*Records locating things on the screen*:
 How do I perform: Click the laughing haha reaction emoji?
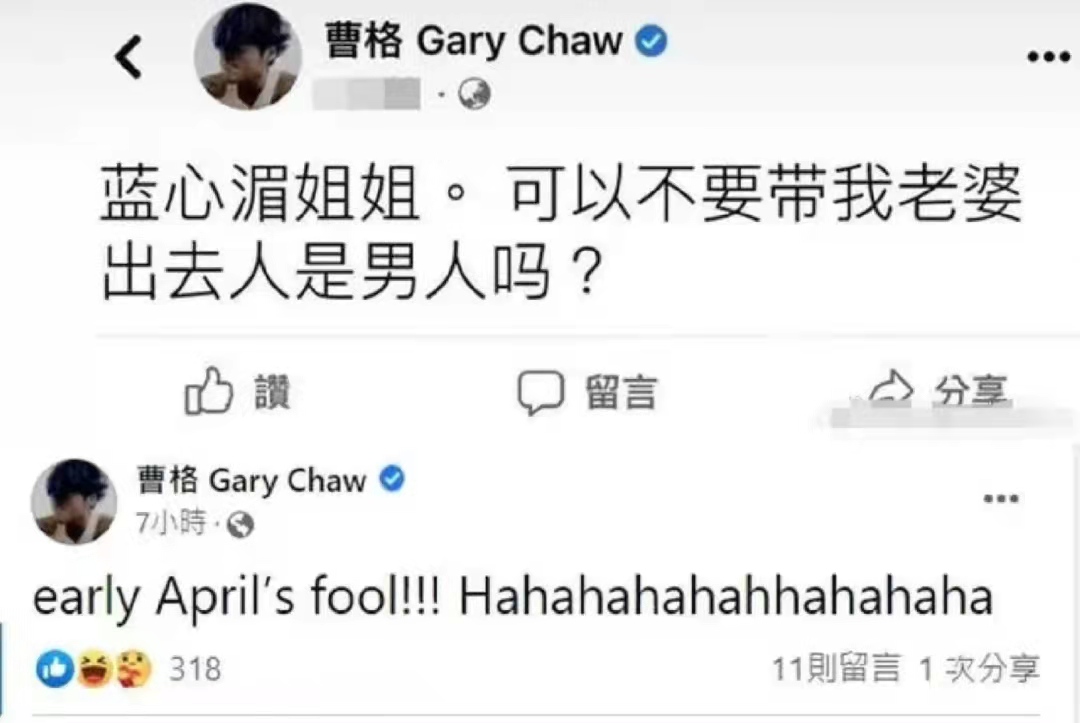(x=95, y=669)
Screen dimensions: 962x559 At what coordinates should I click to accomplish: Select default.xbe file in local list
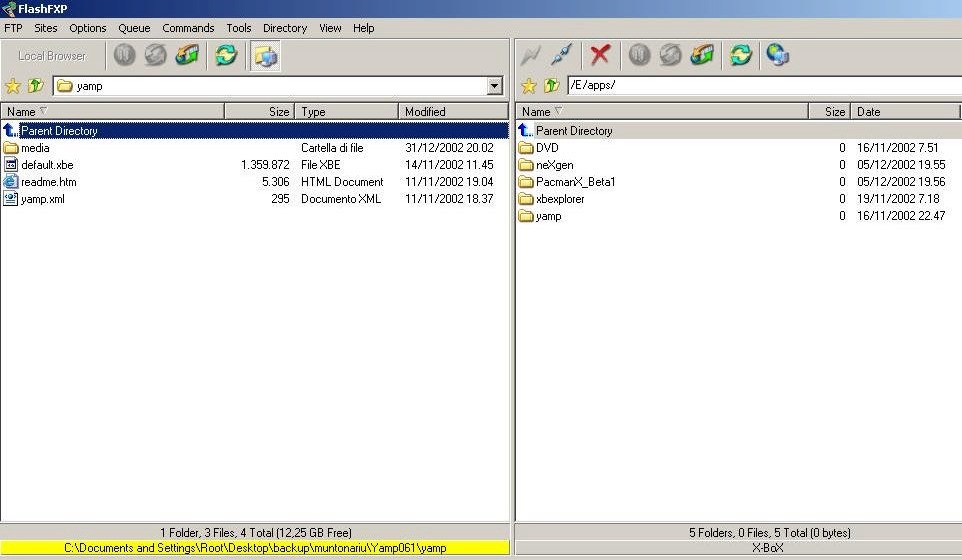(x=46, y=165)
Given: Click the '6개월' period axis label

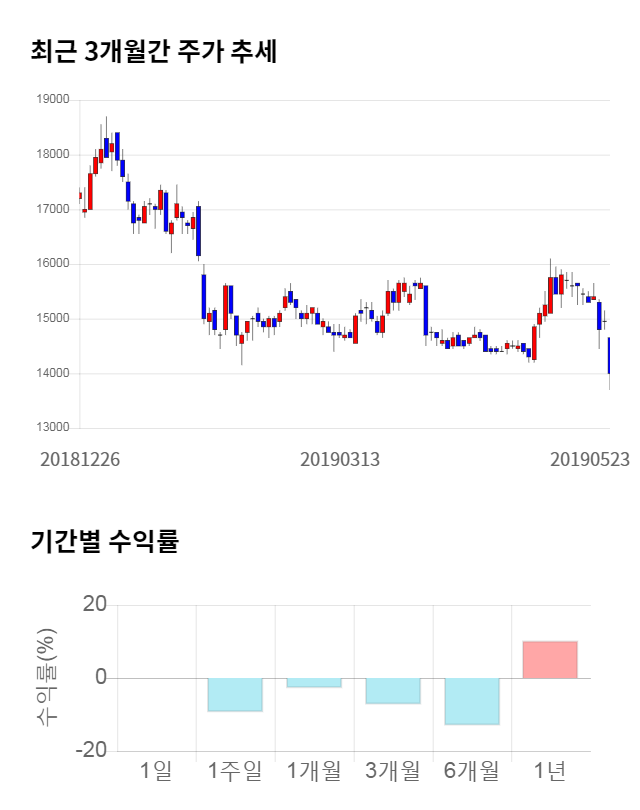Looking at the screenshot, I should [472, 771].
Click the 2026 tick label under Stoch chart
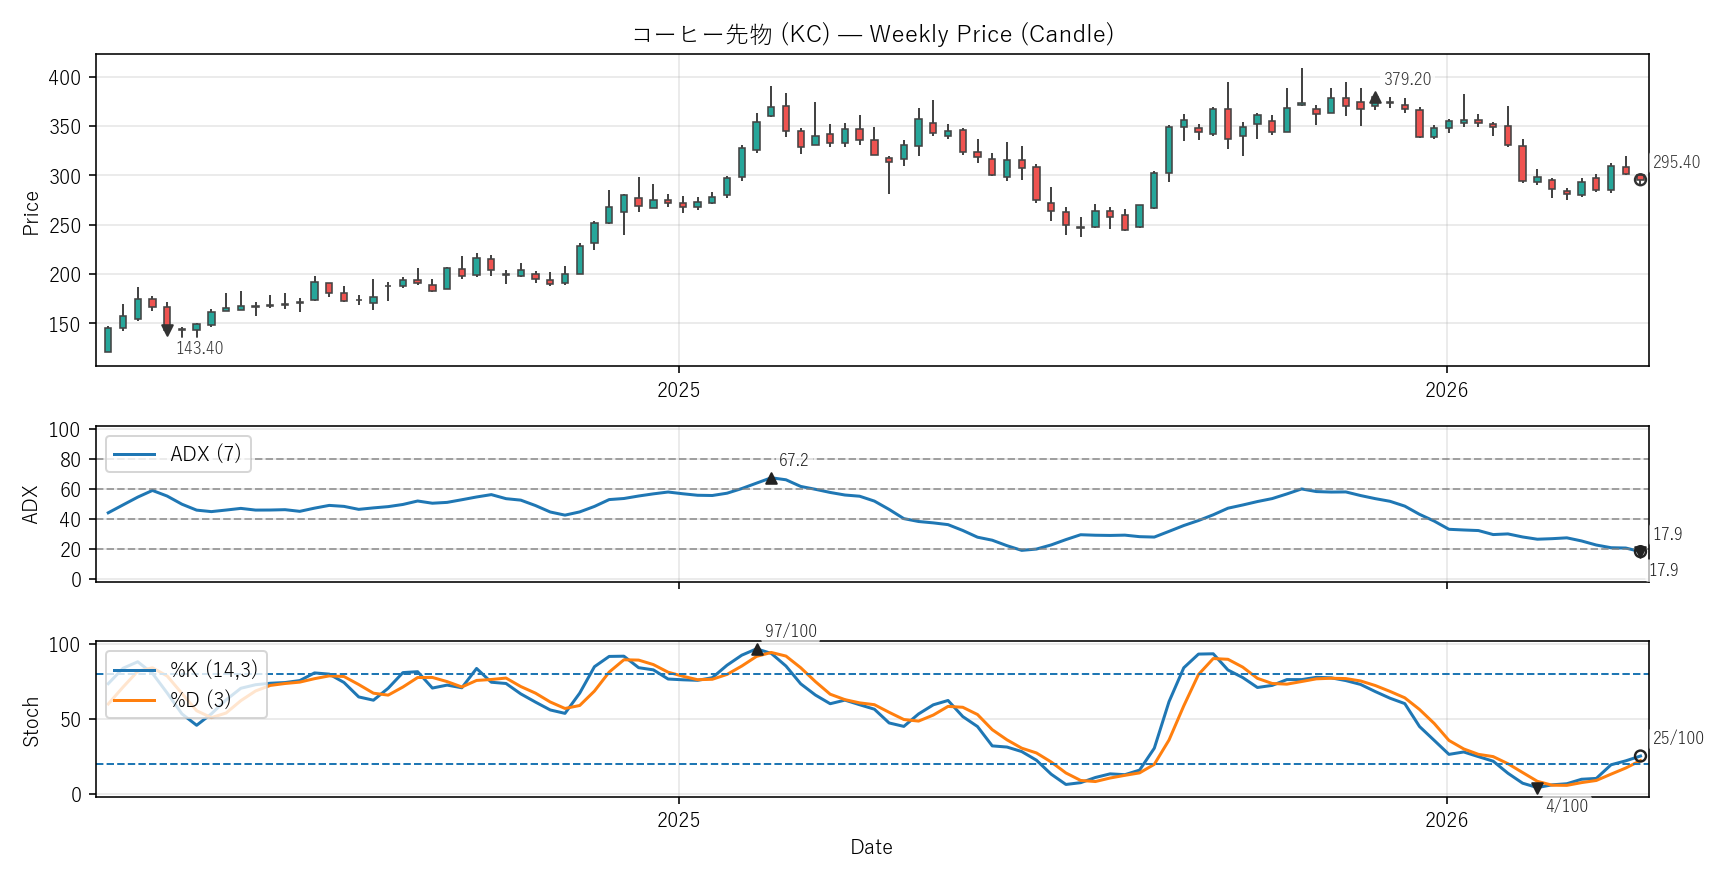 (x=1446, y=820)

*Work to be completed*: Turn all the items above into a numbered list, leaving out any blank lines. Don't include the pictures in your answer.

*Answer to the task*:
1.  How do I perform: Click the laughing haha reaction emoji?
2. (x=95, y=669)
3. Screen dimensions: 962x559 At what coordinates should I click to accomplish: Select default.xbe file in local list
4. (x=46, y=165)
5. Given: Click the '6개월' period axis label
6. Looking at the screenshot, I should [472, 771].
7. Click the 2026 tick label under Stoch chart
8.  (x=1446, y=820)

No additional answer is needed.